Collected data
□ □ □

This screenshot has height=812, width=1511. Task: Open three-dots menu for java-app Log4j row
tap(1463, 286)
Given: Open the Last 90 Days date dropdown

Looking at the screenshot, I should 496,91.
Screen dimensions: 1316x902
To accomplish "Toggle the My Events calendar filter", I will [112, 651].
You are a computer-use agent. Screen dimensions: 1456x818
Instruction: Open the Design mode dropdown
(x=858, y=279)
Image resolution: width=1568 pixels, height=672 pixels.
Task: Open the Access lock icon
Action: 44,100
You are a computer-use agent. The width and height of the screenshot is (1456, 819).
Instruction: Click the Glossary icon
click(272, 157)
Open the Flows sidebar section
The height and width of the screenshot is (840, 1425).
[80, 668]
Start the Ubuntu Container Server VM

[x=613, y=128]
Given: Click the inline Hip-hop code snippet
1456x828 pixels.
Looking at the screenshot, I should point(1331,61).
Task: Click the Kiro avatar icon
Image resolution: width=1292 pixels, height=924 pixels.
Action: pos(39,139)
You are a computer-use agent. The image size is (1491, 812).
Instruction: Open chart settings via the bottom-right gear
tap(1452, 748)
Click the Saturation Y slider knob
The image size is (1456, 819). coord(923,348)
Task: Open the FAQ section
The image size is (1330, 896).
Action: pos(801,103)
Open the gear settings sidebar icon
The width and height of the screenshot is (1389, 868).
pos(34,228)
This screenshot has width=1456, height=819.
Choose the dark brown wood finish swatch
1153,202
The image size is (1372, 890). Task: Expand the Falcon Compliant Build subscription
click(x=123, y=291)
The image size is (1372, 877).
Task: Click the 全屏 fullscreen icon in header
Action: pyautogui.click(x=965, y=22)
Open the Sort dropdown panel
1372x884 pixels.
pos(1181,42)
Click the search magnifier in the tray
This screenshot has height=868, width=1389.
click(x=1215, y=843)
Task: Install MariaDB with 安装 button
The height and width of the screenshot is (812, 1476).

□ □ □

All of the data above must be set down again exactly.

This screenshot has height=812, width=1511. Task: Open three-dots menu for java-app Log4j row
tap(1463, 286)
Given: Open the Last 90 Days date dropdown

Looking at the screenshot, I should 496,91.
Screen dimensions: 1316x902
To accomplish "Toggle the My Events calendar filter", I will [112, 651].
You are a computer-use agent. Screen dimensions: 1456x818
Instruction: Open the Design mode dropdown
(x=858, y=279)
Image resolution: width=1568 pixels, height=672 pixels.
Task: Open the Access lock icon
Action: 44,100
You are a computer-use agent. The width and height of the screenshot is (1456, 819).
Instruction: Click the Glossary icon
click(272, 157)
Open the Flows sidebar section
The height and width of the screenshot is (840, 1425).
[80, 668]
Start the Ubuntu Container Server VM

[x=613, y=128]
Given: Click the inline Hip-hop code snippet
1456x828 pixels.
Looking at the screenshot, I should point(1331,61).
Task: Click the Kiro avatar icon
Image resolution: width=1292 pixels, height=924 pixels.
Action: pos(39,139)
You are a computer-use agent. The image size is (1491, 812).
Instruction: Open chart settings via the bottom-right gear
tap(1452, 748)
Click the Saturation Y slider knob
The image size is (1456, 819). coord(923,348)
Task: Open the FAQ section
The image size is (1330, 896).
Action: pos(801,103)
Open the gear settings sidebar icon
The width and height of the screenshot is (1389, 868).
pos(34,228)
This screenshot has width=1456, height=819.
Choose the dark brown wood finish swatch
1153,202
The image size is (1372, 890). Task: Expand the Falcon Compliant Build subscription
click(x=123, y=291)
The image size is (1372, 877).
Task: Click the 全屏 fullscreen icon in header
Action: pyautogui.click(x=965, y=22)
Open the Sort dropdown panel
1372x884 pixels.
pos(1181,42)
Click the search magnifier in the tray
This screenshot has height=868, width=1389.
click(x=1215, y=843)
Task: Install MariaDB with 安装 button
The height and width of the screenshot is (812, 1476).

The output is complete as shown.